# Thread: Probability problem

1. ## Probability problem

I was hoping someone could check my work as something seems off to me. Any help/suggestions would be greatly appreciated.

(a)From a lot of 12 flares, 4 are selected at random. If the lot contains 4 defective flares, what is the probability that all 4 will not work?
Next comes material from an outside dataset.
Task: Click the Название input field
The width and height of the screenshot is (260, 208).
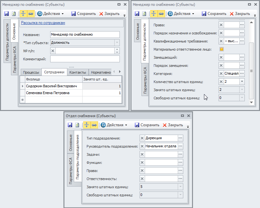Action: point(85,34)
P(4 defective)= C(4,4) / C(12,4)
= 1/149
= 0.002 OR 0.2%

(b)What is the probability that at most 2 will not work?
P(at most 2 will not work) = P(0, 1 and 2 will not work)

P (0 will not work) = (C(4,0) * C(8,4)) / C(12,4) = 0.1414...

P (1 will not work) = (C(4,1) * C(8,3)) / C(12,4) = 0.1131

P (2 will not work) = (C(4,2) * C(8,2)) / C(12,4) = 0.3394

Total = 0.5924 or 59.24%

Thank you for viewing/responding

2. Originally Posted by jake.davis
I was hoping someone could check my work as something seems off to me. Any help/suggestions would be greatly appreciated.

(a)From a lot of 12 flares, 4 are selected at random. If the lot contains 4 defective flares, what is the probability that all 4 will not work?

P(4 defective)= C(4,4) / C(12,4)
= 1/149
= 0.002 OR 0.2%

(b)What is the probability that at most 2 will not work?
P(at most 2 will not work) = P(0, 1 and 2 will not work)

P (0 will not work) = (C(4,0) * C(8,4)) / C(12,4) = 0.1414...

P (1 will not work) = (C(4,1) * C(8,3)) / C(12,4) = 0.1131

P (2 will not work) = (C(4,2) * C(8,2)) / C(12,4) = 0.3394

Total = 0.5924 or 59.24%
Thank you for viewing/responding
I have not done the calculations.
But the methods are correct.

3. I took a look at some of your calculations and i saw that for part b.
P (1 will not work) = (C(4,1) * C(8,3)) / C(12,4) = 0.1131
when i calculated it i came up with this, i wrote it out so you can see...
P = 4*56/ 495
= 224 / 495
= 0.4525....
other than that one part the rest of your calculations are correct as far as i've calculated!